I also rather liked Piers Anthony's "Phase" series - more serious than his Xanth novels, with some interesting scenarios. (I think the first one is Blue Adept.) A nice mixture of sci-fi and light fantasy.
I'm also quite fond of Gregary McGuire - Wicked and True Confessions of an Ugly Stepsister - which are retellings of the Wizard of Oz and Cinderella, respectively.
I could keep going. I'd better stop. Happy hunting! :D
papayahed
01-31-2005, 10:54 PM
Thanks for the recommendations. i've already started the Dark tower series, unfortunatly I can't remember where I left off (it was quite a while ago) and I remember liking hitchhikers...
Tomorrow I'm going to the bookstore armed with a few suggestions and I'll see what strikes me.
GreenDog
02-01-2005, 06:33 AM
The Headless Horseman- by Thomas Mayne Reid.
It is an adventure, there is also a mystery, and VERY easy raeding.

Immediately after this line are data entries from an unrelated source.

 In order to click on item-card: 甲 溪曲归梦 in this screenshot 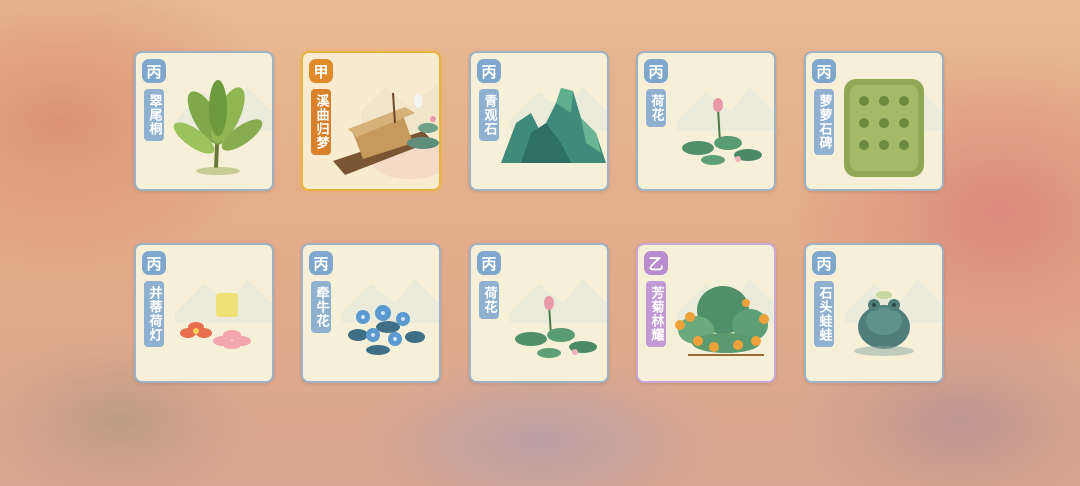, I will do `click(371, 121)`.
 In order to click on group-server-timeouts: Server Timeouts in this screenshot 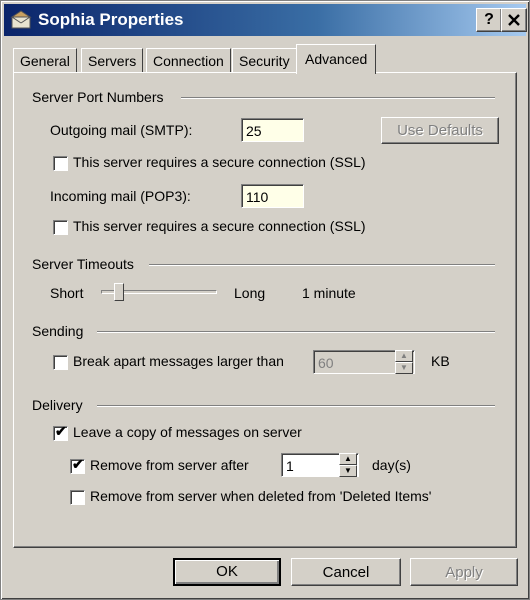, I will do `click(86, 264)`.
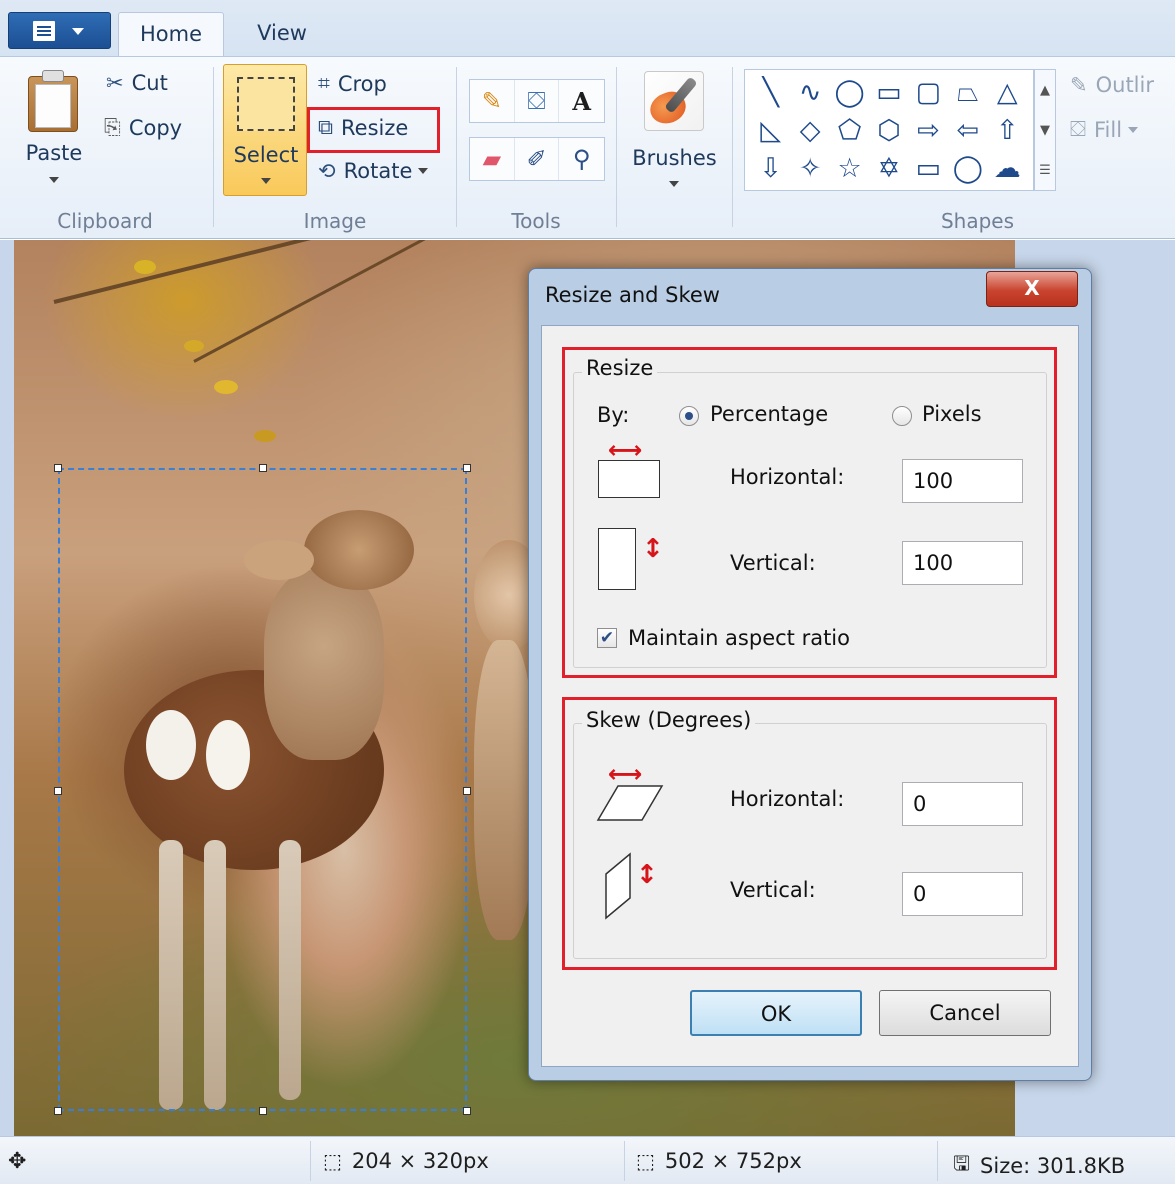  Describe the element at coordinates (492, 101) in the screenshot. I see `pencil-icon: ✎` at that location.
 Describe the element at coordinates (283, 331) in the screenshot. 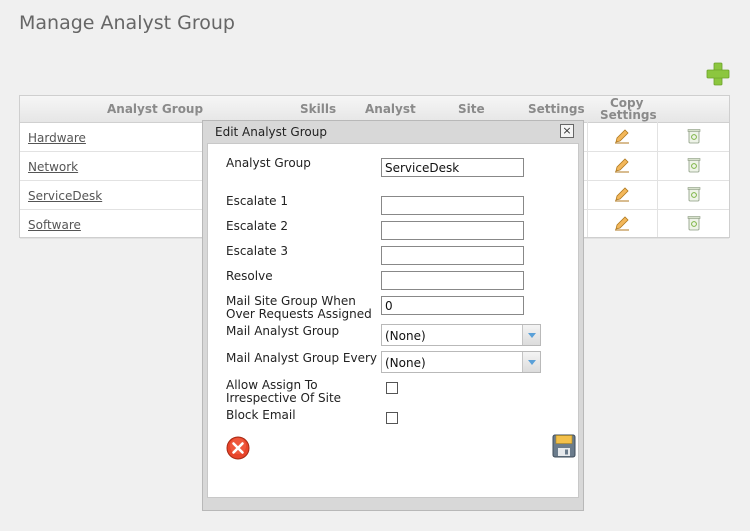

I see `mail-analyst-group-label: Mail Analyst Group` at that location.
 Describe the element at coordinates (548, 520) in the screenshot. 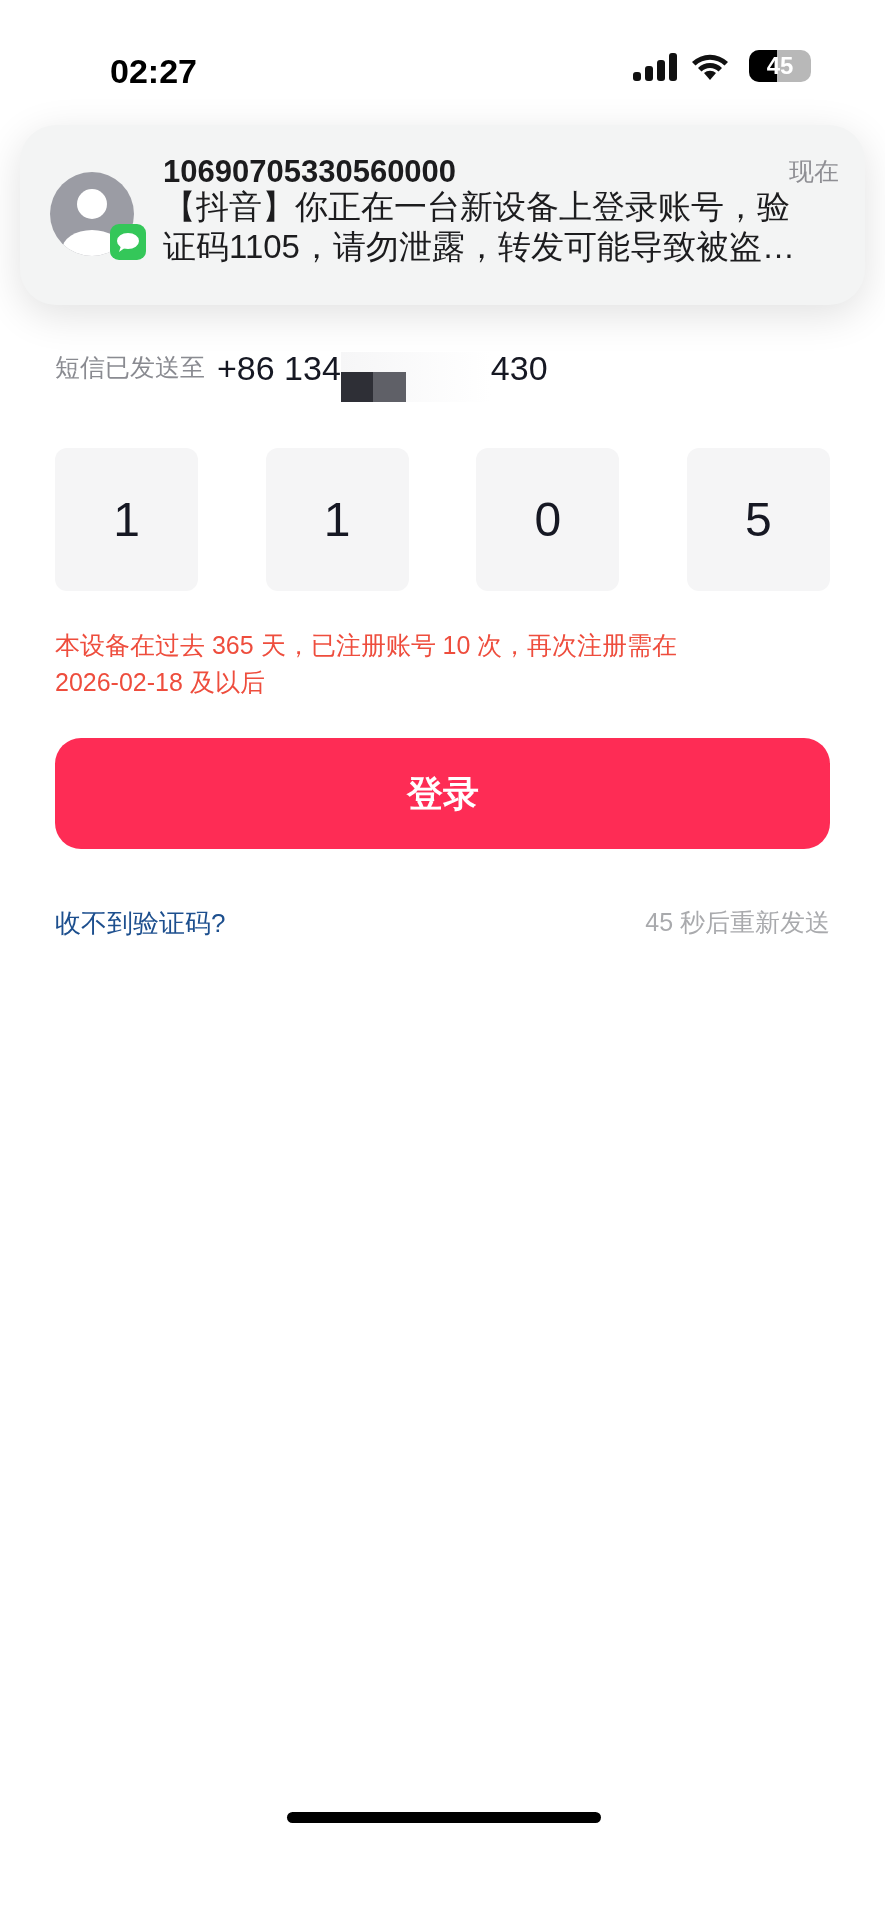

I see `code-digit-field: 0` at that location.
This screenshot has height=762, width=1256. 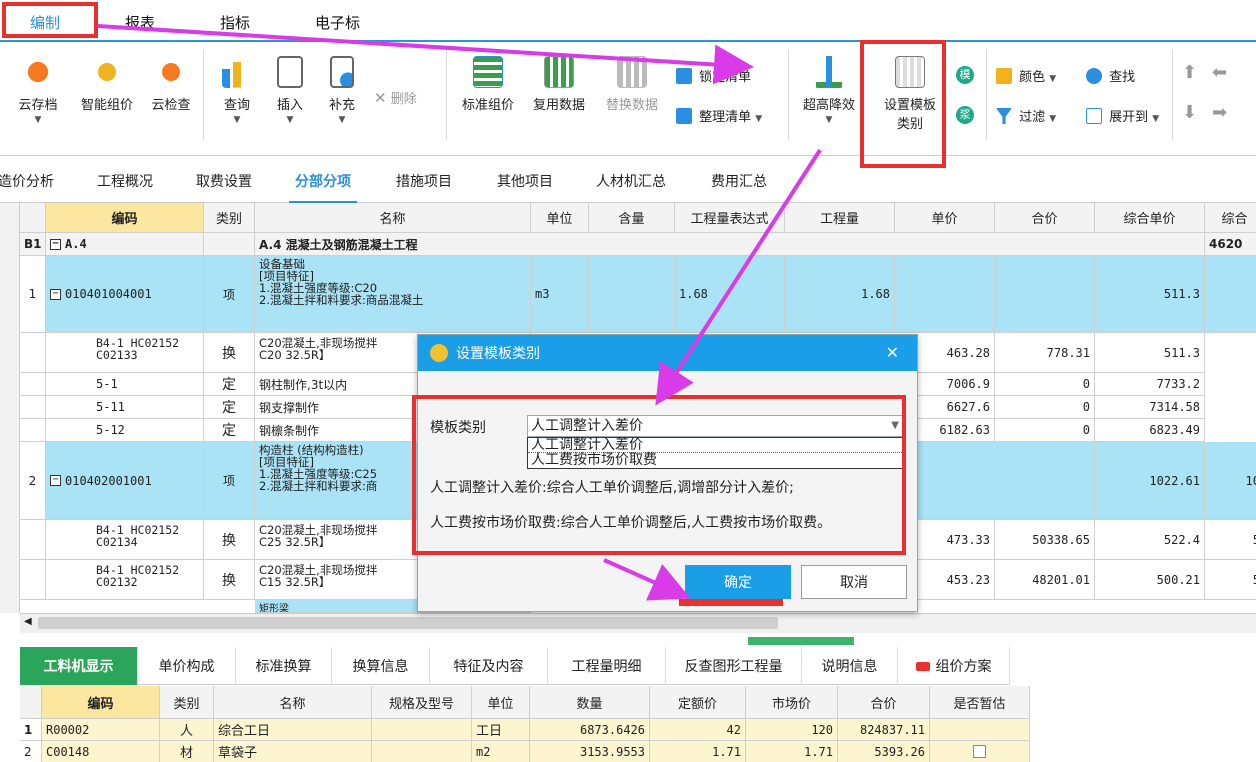 I want to click on arrow-toolbar-to-dialog, so click(x=738, y=277).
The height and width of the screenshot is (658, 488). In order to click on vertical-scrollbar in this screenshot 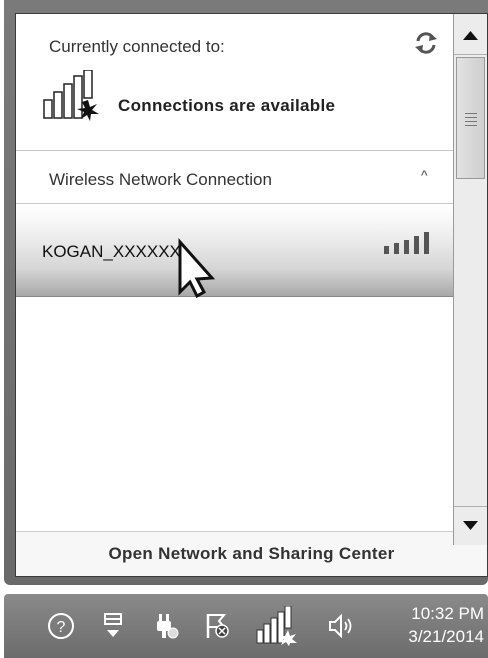, I will do `click(470, 280)`.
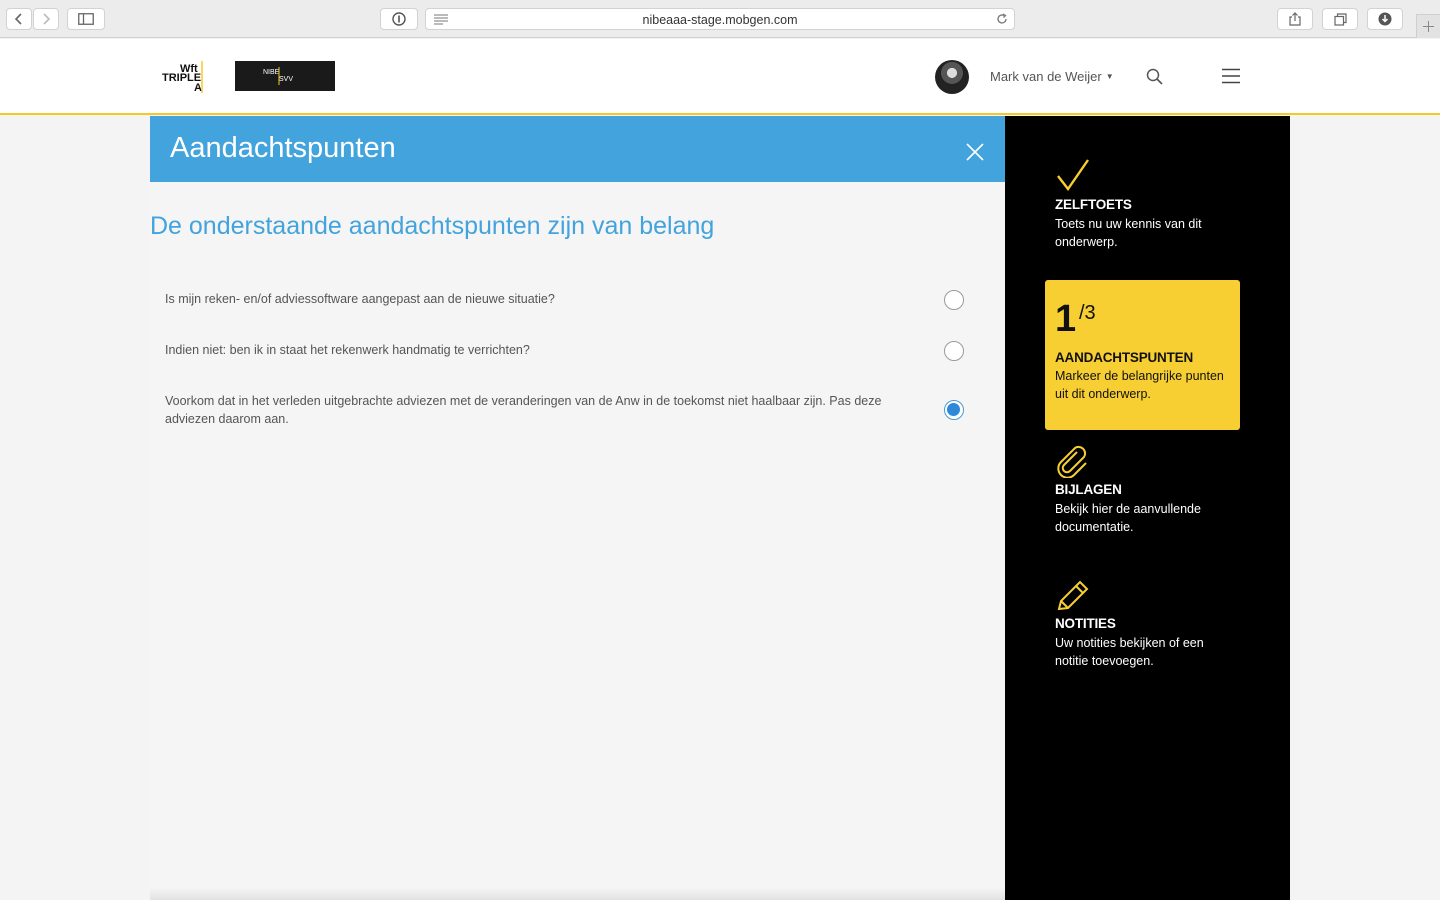 Image resolution: width=1440 pixels, height=900 pixels. I want to click on panel-bottom-shadow, so click(578, 894).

Something more serious by the same author- The Quadroon (probably his best novel)
papayahed
02-03-2005, 12:16 AM
So I went to the library with a list of authors that your guys have recommended (and thank you by the way) most of which they didn't have or was already checked out. I ended up with State of Fear by Micheal Crichton.